I am fairly new to the R world. I need some help with correct syntax for running a negative binomial regression/zero-inflation negative binomial regression on some data.

I am trying to run a regression that looks at how race/ethnicity influences the number of summer meal sites in a census tract.

I have parsed all the necessary data into one "MASTER.csv" file and the format is as follows:

Column headers: GEO ID - number of Summer Meal Sites - Census Tract Name - Total Population - White - Black - Indian - Asian - Other

So an example row would look like: 48001950100 - 4 - Census Tract 9501, Anderson County, Texas - 5477 - 4400 - 859 - 14 - 21 - 0

And so on, I have a total of 5266 rows each in the same format. Race/ethnicity is reported as a count of how many individuals in that certain census tract are of a respective race/ethnicity.

I am using a zero-inflation negative binomial model to account for the dependent variable being a "count", and therefore susceptible to skewed distributions.

My dependent variable is the number of summer meal sites in each census tract. (ex. in this case, the second column, 4).

My independent variable would be the race/ethnicities. Black, White etc.. I also need to set White as my omitted ( or reference) variable since I am running a regression on nominal variables.

How would I go about doing this? Would it look similar to the code posted below?

require(MASS)
require(pscl)

zeroinfl(formula = MASTER$num_summer_meal_sites ~ .| MASTER$White + MASTER$Black +      MASTER$Other, data = "MASTER", dist = "negbin")

Would this do what I need? Also, I am unclear as to how I should set "White" as the reference/omitted variable.

1
First of all, you should not use MASTER$... in the formula, use, e.g., num_summer_meal_sites ~ . | White + Black + Other. Second, your model doesn't make sense: by specifying, e.g., y ~ . you are implicitly including all columns of MASTER, including GEOID, the county names, and total population. If you want more help, you'll have to provide you data - upload it somewhere and edit your question to provide a link. - jlhoward
If you have a column for each ethnicity (White, Black, Indian, Asian, Other) and you have data by census tract, then ethnicity is not a nominal variable/you don't have a reference category as such (that would apply if modeling at the individual level). However, since the total (White+Black+Indian+Asian+Other) adds up to the population size, these predictors probably will be correlated, so you might want to omit White explicitly. I would suggest formula = num_summer_meal_sites ~ Black + Indian + Asian + Other, data=MASTER - Ben Bolker

1 Answers

3
votes

As pointed out above, you have a few problems with your formula. It probably should be re-written as

zeroinfl(num_summer_meal_sites ~ Black + Indian + Asian + Other, 
    data = MASTER, dist = "negbin")

Here we specify the data= parameter with the actual data.frame variable, not a character indicating the name of the variable. This allows you to use the names of the columns without having to prefix them all with a data.frame name; it will use data= first.

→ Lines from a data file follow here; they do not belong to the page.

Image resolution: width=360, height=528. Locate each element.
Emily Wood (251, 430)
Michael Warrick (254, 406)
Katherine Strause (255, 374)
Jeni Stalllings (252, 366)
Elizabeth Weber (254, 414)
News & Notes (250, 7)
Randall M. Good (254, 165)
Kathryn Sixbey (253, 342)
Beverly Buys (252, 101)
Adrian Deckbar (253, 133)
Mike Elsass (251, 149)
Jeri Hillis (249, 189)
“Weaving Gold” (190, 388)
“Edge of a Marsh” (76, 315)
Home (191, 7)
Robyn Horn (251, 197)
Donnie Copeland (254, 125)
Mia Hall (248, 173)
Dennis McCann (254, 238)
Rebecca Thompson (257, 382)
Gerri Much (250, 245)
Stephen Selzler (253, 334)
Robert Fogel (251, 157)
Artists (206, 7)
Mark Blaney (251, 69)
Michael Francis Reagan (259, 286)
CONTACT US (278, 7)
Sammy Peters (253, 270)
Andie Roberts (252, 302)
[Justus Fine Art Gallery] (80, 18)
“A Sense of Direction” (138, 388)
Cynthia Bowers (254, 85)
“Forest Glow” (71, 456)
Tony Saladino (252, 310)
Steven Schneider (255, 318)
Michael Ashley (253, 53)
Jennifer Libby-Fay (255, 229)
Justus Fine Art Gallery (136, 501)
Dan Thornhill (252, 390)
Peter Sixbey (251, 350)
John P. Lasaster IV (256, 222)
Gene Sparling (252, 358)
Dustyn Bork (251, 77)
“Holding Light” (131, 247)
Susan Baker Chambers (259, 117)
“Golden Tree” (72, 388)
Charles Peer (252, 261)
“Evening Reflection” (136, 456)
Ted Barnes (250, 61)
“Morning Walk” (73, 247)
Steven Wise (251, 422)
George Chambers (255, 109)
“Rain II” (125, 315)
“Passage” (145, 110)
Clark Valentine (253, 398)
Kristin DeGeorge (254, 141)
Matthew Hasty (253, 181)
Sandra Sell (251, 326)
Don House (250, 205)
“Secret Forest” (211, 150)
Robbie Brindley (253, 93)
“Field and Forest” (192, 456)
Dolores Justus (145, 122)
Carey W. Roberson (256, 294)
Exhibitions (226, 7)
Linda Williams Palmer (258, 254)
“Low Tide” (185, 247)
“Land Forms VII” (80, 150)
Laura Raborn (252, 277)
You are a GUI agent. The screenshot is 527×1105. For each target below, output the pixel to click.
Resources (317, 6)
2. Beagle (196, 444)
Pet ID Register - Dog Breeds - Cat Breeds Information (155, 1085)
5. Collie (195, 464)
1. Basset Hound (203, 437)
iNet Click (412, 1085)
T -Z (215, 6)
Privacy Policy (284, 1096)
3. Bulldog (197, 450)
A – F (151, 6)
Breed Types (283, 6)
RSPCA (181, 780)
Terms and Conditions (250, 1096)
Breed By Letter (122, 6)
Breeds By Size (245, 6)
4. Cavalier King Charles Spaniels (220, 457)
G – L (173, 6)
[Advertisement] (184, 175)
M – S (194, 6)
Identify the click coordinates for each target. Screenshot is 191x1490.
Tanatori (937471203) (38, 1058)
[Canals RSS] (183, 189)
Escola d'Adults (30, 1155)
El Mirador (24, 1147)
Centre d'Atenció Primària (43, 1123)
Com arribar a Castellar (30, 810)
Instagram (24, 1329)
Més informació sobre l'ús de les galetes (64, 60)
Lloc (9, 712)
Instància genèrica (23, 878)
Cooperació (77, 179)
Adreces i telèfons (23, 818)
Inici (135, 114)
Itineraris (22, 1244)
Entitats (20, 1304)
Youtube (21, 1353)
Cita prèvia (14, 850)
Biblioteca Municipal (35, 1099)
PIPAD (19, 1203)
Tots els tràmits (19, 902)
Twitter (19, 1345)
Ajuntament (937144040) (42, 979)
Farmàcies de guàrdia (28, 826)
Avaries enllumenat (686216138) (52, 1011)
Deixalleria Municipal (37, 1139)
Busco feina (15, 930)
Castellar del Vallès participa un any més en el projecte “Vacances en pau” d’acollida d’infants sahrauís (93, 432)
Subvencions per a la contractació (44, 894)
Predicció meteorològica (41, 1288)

Also, rather than using "." to indicate all variables, it would be useful in this case to explicitly list the covariates you want since some seem like they may be in appropriate for regression.

And as pointed out above, it's best not to include correlated variables in a regression model. So leaving out White will help to prevent that. Since you have summary data, you don't really have a reference category like you would if you had individual data.

zeroinfl uses the | to delimit the regressors for the poisson part and the zero inflated part. Did you only want to model the inflation with the race variables? If so, your formulation was appropriate.